1from optilog.running import ParsingInfo, parse_scenario
2
3pi = ParsingInfo()
4pi.add_filter("res", r"^s (.+)", timestamp=True)
5
6df = parse_scenario("./default_running", parsing_info=pi)
7print(df.head())
8
9
10def solved(col):
11 return (col == "YES").sum() / col.shape[0]
12
13
14def parK(col, k=10):
15 return col.fillna(1000 * 300 * k).mean()
16
17
18def stats(df, solver):
19 print("* Pctg solved:", df[(solver, "res")].agg(solved))

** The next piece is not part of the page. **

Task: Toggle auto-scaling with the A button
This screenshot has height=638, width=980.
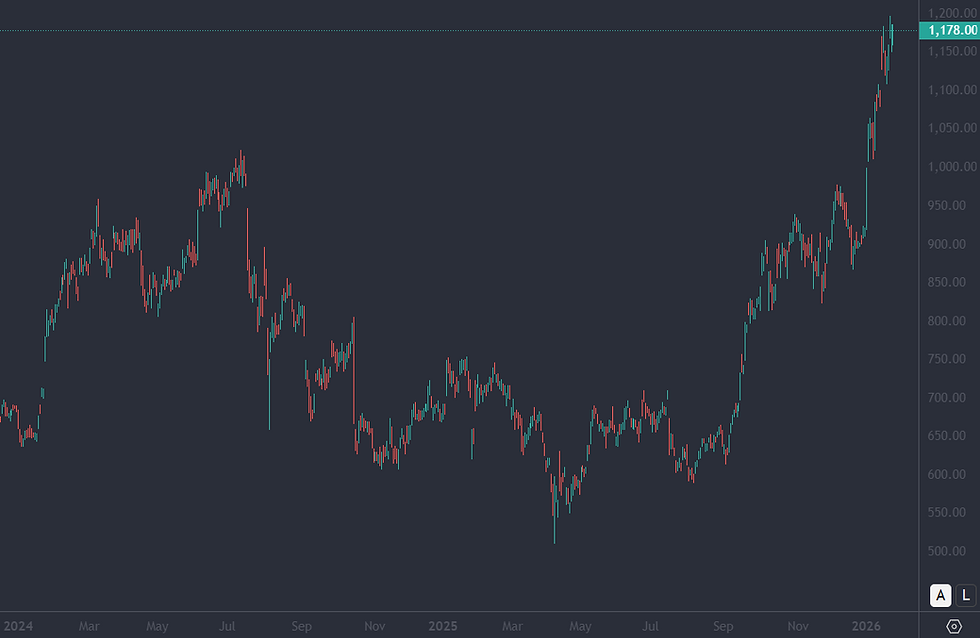Action: click(x=939, y=595)
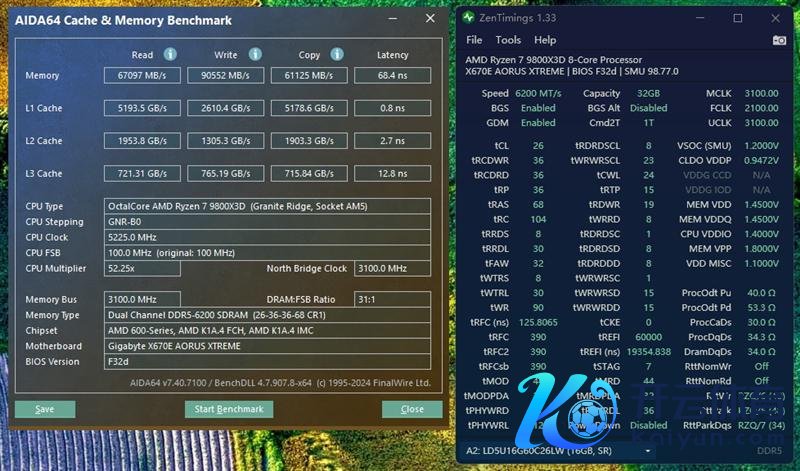
Task: Open the File menu in ZenTimings
Action: (474, 40)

20 print("* PAR10:", df[(solver, "time_res")].agg(parK), end="\n\n")
21
22
23print("DEFAULT (remove subcycles)")
24stats(df, "default-remove-subcycles")
25print("DEFAULT (no remove subcycles)")
26stats(df, "default-no-remove")
27print("GGA")
28stats(df, "gga")
gga default-no-remove default-remove-subcycles
res cpu_time_res wall_time_res res cpu_time_res wall_time_res res cpu_time_res wall_time_res
instance seed
130.txt 1 YES 155.54 156.03 None NaN NaN None NaN NaN
108.txt 1 YES 96.19 97.24 None NaN NaN YES 264.00 269.59
145.txt 1 YES 145.39 146.96 YES 117.20 119.40 YES 123.47 125.48
109.txt 1 YES 288.89 293.30 YES 255.70 266.47 YES 257.62 263.16
136.txt 1 None NaN NaN YES 73.44 74.40 None NaN NaN
DEFAULT (remove subcycles)
* Pctg solved: 0.51
* PAR10: 1470064.2421999997
DEFAULT (no remove subcycles)
* Pctg solved: 0.43
* PAR10: 1710052.2067000002
GGA
* Pctg solved: 0.89
* PAR10: 330131.0026
The experiments are parsed line by line following a set of filters that are described with a ParsingInfo
object. OptiLog includes template parsers for SAT and MaxSAT output following the SAT Competition and MaxSAT Evaluation [BBJarvisaloM20] output format.

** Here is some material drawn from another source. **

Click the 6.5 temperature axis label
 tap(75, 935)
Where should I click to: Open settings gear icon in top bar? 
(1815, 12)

In this example, a ParsingInfo
object is instantiated (line 3). Line 4 adds a filter that parses the result of the experiment (s YES
or s NO
), and also records the time at which the result is reported in milliseconds. More advanced options are also supported, such as the automatic casting of the parsed results and the retrieval of all the matches of the regular expression. The parse_scenario
function call (line 6) parses the result of the experiments and returns a Pandas [pdt20] dataframe with the parsed data.

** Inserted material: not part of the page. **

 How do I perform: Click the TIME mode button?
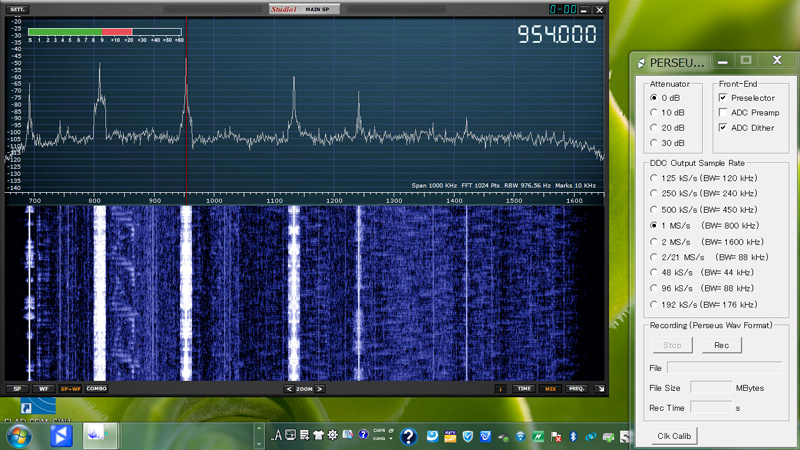point(524,389)
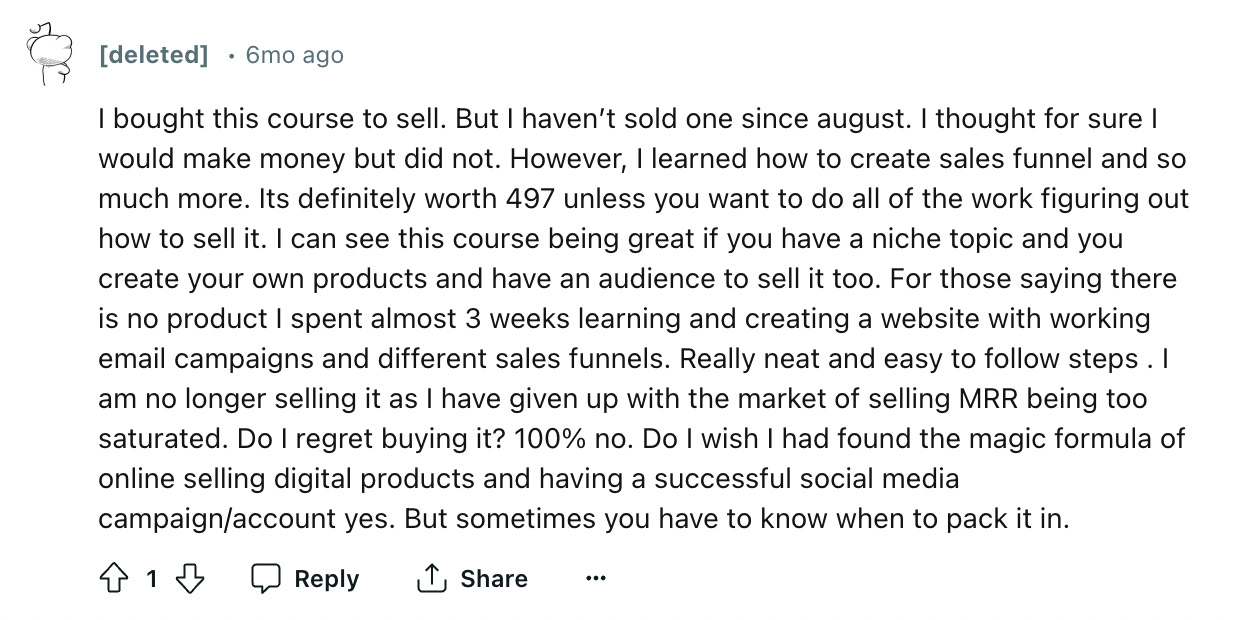
Task: Select the Reply text label
Action: coord(326,579)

Lines 10-20 process the experiment results by using some basic Pandas functions. Finally, lines 23-28 show the final results of our experiments. In particular, we found that the automatic configuration of the solve_slitherlink
function with the Tuning module and GGA allows us to solve about 25% more instances than the default configuration, and improves the PAR10 score by about 66%.